# Exercise objective:
Only lines that contain the string "Configuration" should be returned from the material below.

# Provided data:
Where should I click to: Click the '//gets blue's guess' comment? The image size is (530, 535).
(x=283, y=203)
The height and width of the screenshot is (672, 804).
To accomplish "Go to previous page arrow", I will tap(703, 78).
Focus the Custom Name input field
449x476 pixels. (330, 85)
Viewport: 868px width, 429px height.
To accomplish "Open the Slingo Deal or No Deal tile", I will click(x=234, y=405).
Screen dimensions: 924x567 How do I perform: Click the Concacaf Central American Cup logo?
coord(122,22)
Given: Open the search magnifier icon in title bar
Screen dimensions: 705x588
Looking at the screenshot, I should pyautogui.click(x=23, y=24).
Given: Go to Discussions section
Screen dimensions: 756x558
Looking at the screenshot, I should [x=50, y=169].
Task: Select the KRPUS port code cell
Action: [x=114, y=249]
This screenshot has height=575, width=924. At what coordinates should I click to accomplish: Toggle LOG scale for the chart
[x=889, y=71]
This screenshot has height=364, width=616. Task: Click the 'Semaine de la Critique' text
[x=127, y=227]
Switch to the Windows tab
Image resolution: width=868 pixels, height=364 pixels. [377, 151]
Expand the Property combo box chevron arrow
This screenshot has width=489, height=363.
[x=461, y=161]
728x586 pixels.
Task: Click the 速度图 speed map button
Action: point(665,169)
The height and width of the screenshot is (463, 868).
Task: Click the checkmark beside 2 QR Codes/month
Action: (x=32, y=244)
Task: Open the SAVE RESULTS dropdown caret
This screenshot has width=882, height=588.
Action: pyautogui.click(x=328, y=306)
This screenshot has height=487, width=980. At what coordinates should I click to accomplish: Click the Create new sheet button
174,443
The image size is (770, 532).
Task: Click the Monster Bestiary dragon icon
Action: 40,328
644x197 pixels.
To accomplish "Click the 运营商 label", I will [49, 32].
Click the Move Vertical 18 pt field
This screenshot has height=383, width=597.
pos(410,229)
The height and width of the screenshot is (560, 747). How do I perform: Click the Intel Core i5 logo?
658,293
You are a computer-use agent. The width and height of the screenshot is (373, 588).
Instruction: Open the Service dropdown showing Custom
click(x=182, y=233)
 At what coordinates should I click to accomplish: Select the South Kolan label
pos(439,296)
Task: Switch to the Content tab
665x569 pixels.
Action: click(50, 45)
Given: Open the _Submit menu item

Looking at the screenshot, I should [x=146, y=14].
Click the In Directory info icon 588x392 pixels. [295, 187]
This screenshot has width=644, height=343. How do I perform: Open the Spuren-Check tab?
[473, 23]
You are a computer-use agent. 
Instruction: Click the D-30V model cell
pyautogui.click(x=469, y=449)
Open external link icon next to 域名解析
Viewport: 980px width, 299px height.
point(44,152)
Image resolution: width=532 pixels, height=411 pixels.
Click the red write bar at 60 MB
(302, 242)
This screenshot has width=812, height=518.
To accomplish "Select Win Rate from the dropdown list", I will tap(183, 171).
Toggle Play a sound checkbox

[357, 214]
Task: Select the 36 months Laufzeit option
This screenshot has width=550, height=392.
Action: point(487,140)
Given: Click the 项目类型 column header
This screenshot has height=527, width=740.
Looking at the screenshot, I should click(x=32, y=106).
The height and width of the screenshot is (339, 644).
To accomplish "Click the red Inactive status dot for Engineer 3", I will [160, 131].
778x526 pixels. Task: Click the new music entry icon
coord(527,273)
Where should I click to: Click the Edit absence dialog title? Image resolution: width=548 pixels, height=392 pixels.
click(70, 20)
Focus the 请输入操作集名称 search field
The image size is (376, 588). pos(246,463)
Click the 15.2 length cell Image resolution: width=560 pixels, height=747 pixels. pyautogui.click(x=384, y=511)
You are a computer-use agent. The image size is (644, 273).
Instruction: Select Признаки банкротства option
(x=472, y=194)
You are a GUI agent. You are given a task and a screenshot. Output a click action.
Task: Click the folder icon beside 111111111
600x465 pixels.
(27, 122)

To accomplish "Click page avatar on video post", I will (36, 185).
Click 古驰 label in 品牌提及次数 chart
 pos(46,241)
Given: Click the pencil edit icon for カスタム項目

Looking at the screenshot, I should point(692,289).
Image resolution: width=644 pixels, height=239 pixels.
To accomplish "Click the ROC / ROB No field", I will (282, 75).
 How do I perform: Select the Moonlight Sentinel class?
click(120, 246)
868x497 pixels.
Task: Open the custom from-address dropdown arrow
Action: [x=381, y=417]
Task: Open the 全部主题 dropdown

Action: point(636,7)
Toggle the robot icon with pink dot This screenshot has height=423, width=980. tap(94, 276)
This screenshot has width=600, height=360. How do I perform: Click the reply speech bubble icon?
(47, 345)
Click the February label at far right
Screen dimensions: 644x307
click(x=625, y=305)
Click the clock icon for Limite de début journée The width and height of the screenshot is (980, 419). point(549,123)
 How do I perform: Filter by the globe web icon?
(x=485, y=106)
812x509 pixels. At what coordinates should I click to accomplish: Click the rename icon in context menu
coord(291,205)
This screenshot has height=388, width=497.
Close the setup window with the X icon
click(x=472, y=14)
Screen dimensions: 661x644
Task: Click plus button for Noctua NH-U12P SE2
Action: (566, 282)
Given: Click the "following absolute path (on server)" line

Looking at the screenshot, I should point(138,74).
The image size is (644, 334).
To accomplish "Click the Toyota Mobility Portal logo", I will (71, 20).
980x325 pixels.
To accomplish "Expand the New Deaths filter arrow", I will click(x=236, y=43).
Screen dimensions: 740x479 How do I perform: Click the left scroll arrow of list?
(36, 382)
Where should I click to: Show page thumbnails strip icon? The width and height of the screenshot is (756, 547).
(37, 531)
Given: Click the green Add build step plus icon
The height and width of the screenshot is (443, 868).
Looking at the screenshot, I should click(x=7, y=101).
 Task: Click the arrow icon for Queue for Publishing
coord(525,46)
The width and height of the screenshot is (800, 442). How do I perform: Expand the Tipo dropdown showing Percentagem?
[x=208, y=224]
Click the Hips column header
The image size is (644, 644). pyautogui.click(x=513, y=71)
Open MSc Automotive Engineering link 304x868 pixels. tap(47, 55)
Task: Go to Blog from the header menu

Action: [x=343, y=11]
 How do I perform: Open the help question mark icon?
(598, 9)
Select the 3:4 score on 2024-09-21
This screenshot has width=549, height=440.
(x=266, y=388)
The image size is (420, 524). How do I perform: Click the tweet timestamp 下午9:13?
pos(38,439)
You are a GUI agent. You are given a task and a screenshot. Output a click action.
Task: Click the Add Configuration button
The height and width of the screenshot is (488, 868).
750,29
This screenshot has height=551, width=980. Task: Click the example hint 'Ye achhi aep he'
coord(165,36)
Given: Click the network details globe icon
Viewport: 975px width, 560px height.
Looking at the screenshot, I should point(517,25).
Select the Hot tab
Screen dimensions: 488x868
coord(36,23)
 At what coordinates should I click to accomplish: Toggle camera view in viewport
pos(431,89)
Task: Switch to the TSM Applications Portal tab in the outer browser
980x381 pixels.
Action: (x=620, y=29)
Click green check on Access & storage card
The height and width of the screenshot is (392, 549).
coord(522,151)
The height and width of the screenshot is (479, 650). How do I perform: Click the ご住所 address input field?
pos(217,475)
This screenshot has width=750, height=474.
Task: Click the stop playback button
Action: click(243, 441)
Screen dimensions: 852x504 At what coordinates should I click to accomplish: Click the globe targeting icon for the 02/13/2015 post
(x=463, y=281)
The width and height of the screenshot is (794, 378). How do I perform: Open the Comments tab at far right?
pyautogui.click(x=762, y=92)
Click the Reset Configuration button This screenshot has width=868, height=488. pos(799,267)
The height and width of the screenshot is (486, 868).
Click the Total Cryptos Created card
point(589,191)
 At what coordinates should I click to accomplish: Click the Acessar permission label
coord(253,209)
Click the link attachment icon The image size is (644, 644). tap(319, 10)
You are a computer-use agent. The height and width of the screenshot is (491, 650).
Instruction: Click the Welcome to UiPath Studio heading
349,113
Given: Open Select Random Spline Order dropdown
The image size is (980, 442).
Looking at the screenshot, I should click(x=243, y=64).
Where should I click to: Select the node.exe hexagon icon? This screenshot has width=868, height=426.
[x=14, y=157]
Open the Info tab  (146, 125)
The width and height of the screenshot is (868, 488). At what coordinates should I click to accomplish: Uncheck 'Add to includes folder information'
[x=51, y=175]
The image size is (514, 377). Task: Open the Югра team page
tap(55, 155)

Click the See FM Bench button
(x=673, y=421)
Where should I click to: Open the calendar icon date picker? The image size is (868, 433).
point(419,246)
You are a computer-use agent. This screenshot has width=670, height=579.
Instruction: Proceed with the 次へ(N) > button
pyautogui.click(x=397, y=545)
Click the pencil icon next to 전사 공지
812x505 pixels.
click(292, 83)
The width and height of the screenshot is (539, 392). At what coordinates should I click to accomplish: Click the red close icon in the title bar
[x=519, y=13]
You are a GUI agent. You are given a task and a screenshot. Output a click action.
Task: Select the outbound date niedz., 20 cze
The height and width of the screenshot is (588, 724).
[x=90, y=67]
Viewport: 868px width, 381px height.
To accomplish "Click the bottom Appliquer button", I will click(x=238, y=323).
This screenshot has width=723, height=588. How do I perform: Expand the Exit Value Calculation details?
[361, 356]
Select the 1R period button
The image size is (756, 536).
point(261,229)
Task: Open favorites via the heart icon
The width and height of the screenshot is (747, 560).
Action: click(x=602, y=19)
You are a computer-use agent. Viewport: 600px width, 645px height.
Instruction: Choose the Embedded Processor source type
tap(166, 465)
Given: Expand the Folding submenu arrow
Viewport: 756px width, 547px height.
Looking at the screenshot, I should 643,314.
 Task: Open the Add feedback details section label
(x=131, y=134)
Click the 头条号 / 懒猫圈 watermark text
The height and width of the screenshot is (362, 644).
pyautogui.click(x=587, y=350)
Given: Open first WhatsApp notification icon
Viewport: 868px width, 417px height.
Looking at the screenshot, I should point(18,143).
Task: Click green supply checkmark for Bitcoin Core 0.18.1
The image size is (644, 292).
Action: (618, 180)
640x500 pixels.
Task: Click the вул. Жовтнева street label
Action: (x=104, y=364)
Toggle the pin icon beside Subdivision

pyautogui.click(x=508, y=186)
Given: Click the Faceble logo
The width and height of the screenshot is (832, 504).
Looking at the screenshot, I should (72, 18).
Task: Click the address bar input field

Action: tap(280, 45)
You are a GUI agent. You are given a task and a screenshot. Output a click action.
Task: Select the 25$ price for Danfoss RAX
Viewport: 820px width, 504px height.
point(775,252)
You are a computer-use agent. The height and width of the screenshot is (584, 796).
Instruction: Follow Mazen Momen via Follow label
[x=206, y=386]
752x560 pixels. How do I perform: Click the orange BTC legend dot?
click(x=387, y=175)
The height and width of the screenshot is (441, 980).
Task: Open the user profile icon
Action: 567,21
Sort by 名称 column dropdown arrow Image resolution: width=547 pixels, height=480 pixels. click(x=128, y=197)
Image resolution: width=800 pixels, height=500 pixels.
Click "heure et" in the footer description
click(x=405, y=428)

# Result for this exercise:
Task: Click the Add Configuration button
Click the Reset Configuration button This screenshot has width=868, height=488. pos(799,267)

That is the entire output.